EXERCISE PROMPT: The records below must be transcribed exactly, with each picture left out.

-=-=-=-=-

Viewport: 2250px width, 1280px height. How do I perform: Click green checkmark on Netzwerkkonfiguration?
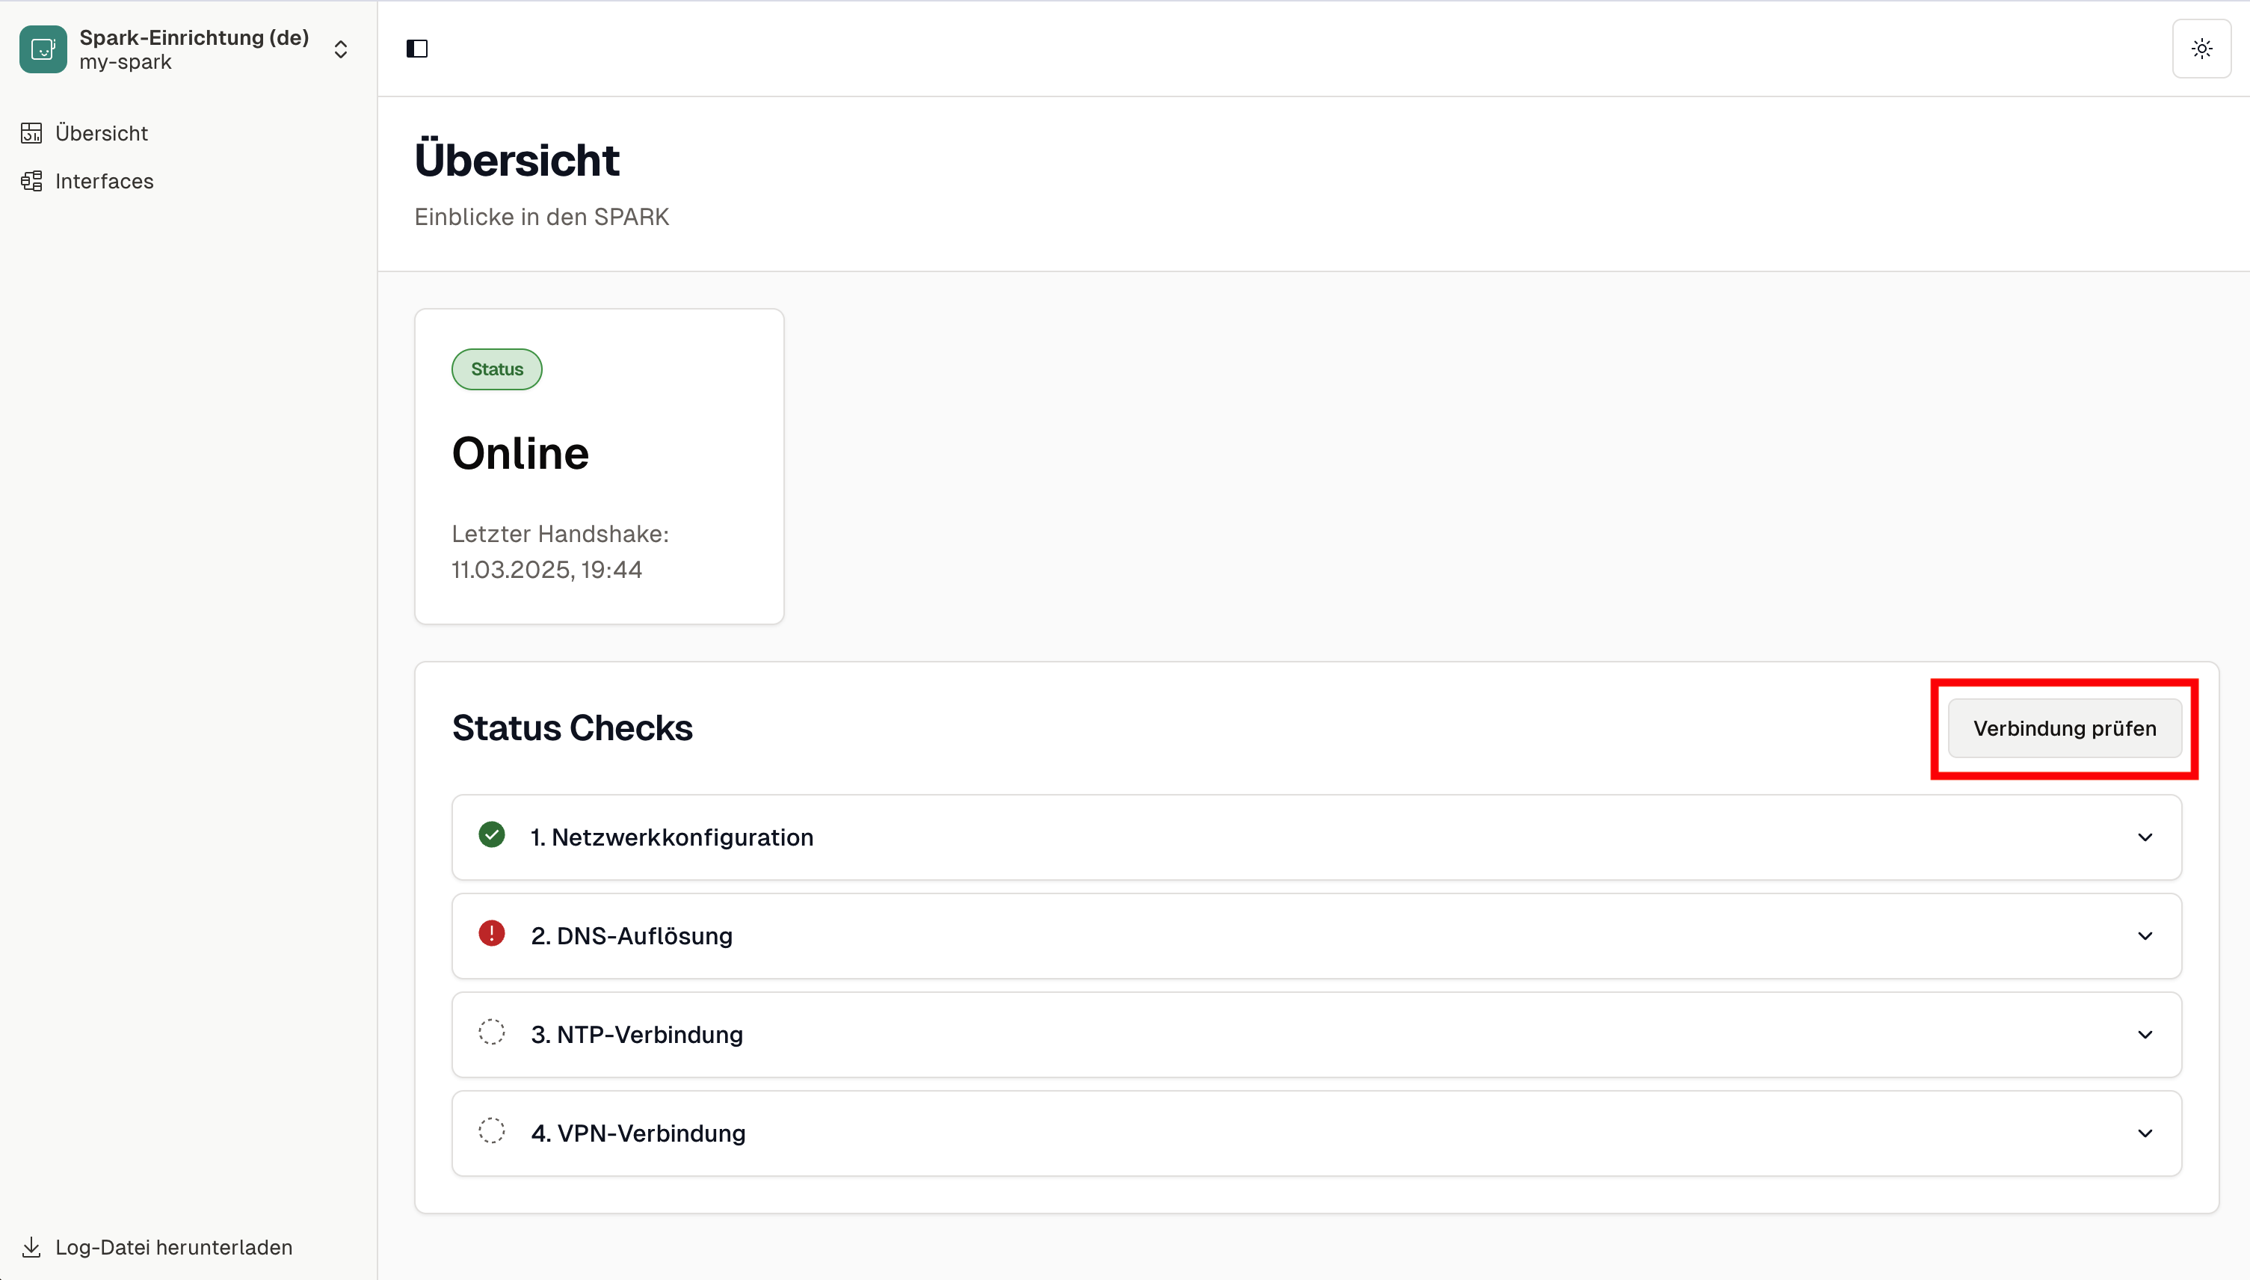(x=491, y=835)
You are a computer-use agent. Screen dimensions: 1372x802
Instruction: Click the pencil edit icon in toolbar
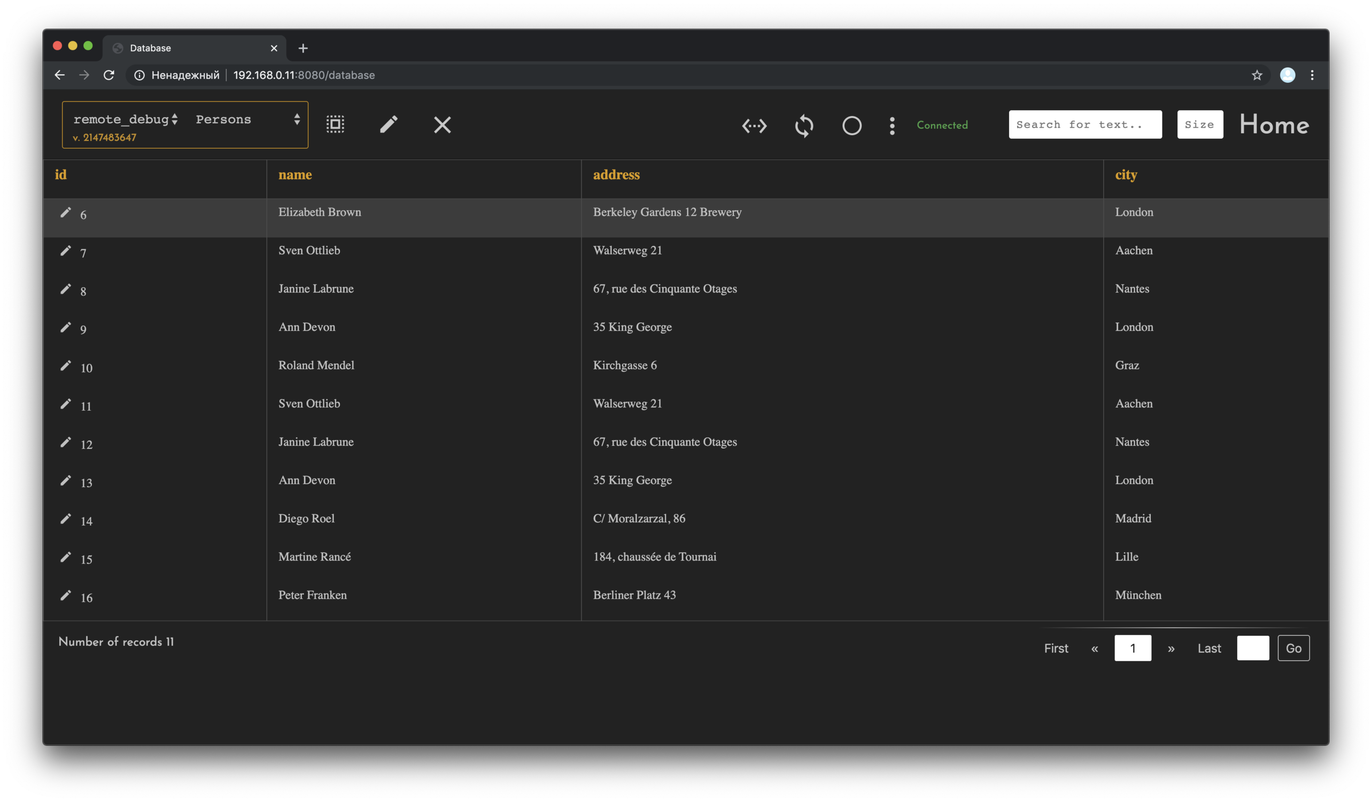[x=388, y=124]
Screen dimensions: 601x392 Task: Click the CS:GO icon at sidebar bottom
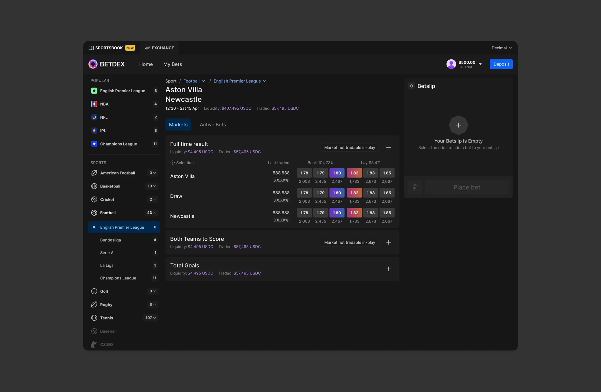pyautogui.click(x=94, y=344)
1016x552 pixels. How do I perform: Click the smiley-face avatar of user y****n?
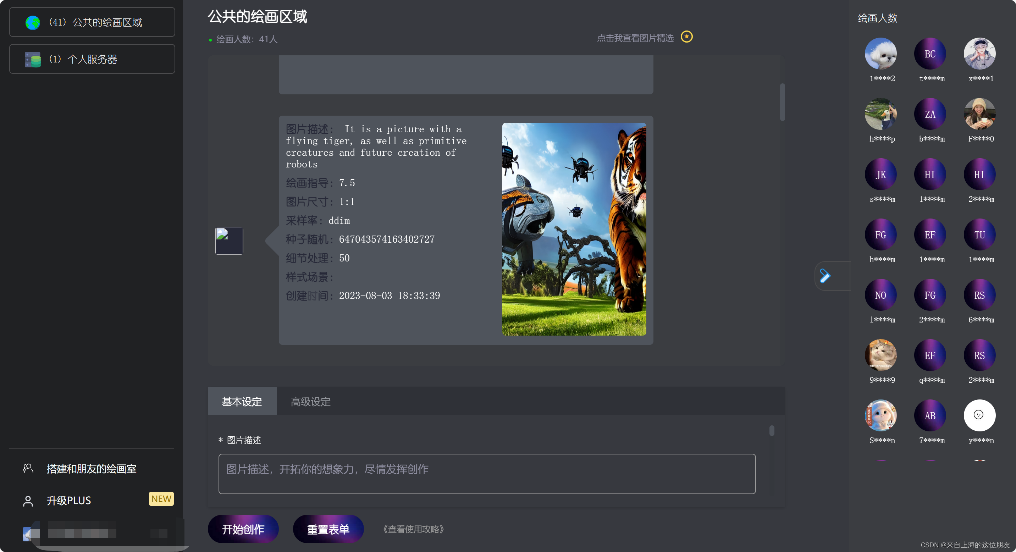[980, 415]
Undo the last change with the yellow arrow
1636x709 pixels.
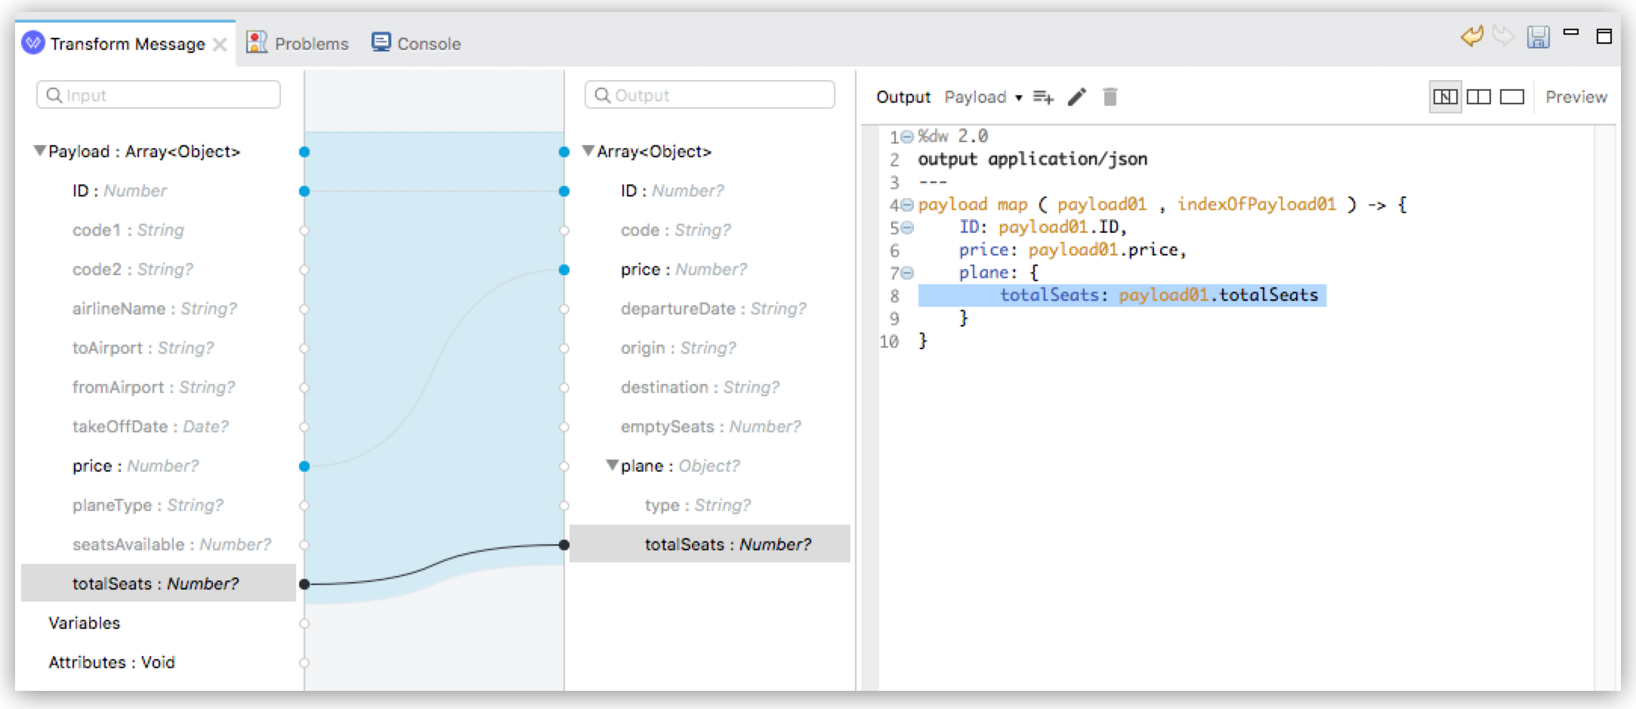click(1473, 36)
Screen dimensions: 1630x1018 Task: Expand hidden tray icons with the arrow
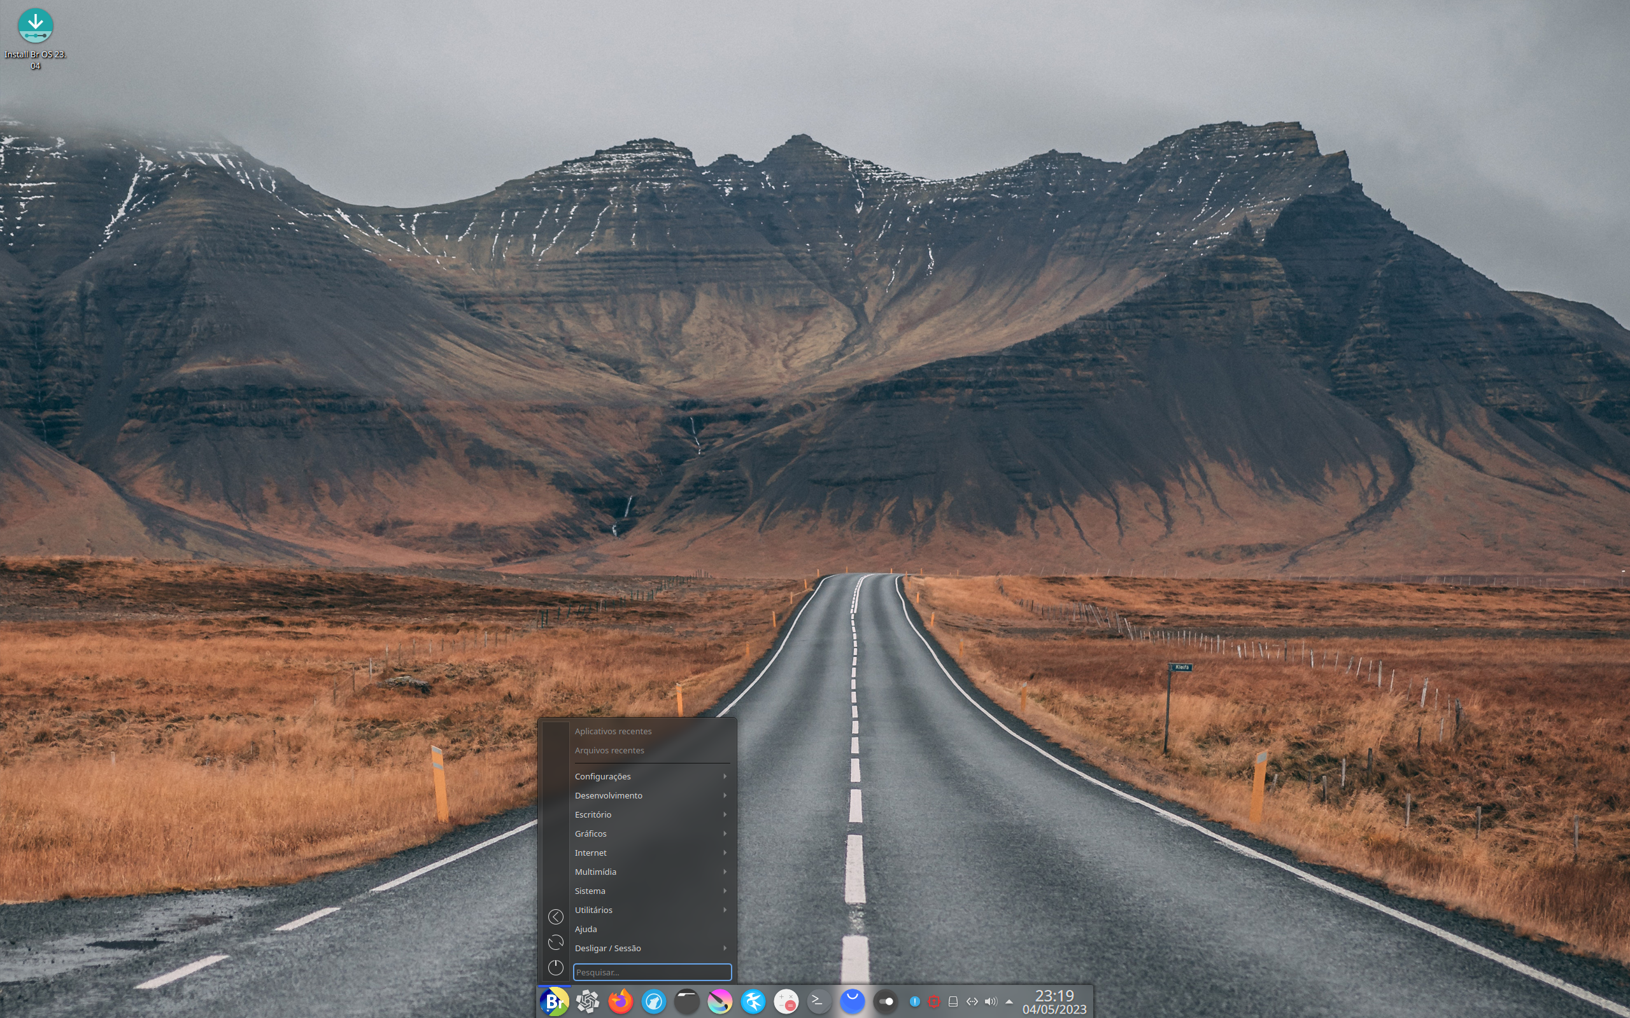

-=-=-=-=-

FINAL ANSWER:
Viewport: 2250px width, 1280px height. How do I perform: Click green checkmark on Netzwerkkonfiguration?
(x=491, y=835)
You are a computer-use agent. Screen dimensions: 1372x802
Instruction: Click the pencil edit icon in toolbar
[x=388, y=124]
Screen dimensions: 601x392 Task: Click the CS:GO icon at sidebar bottom
pyautogui.click(x=94, y=344)
1016x552 pixels. How do I perform: Click the smiley-face avatar of user y****n?
[980, 415]
Undo the last change with the yellow arrow
1636x709 pixels.
click(1473, 36)
Screen dimensions: 1630x1018 Task: Expand hidden tray icons with the arrow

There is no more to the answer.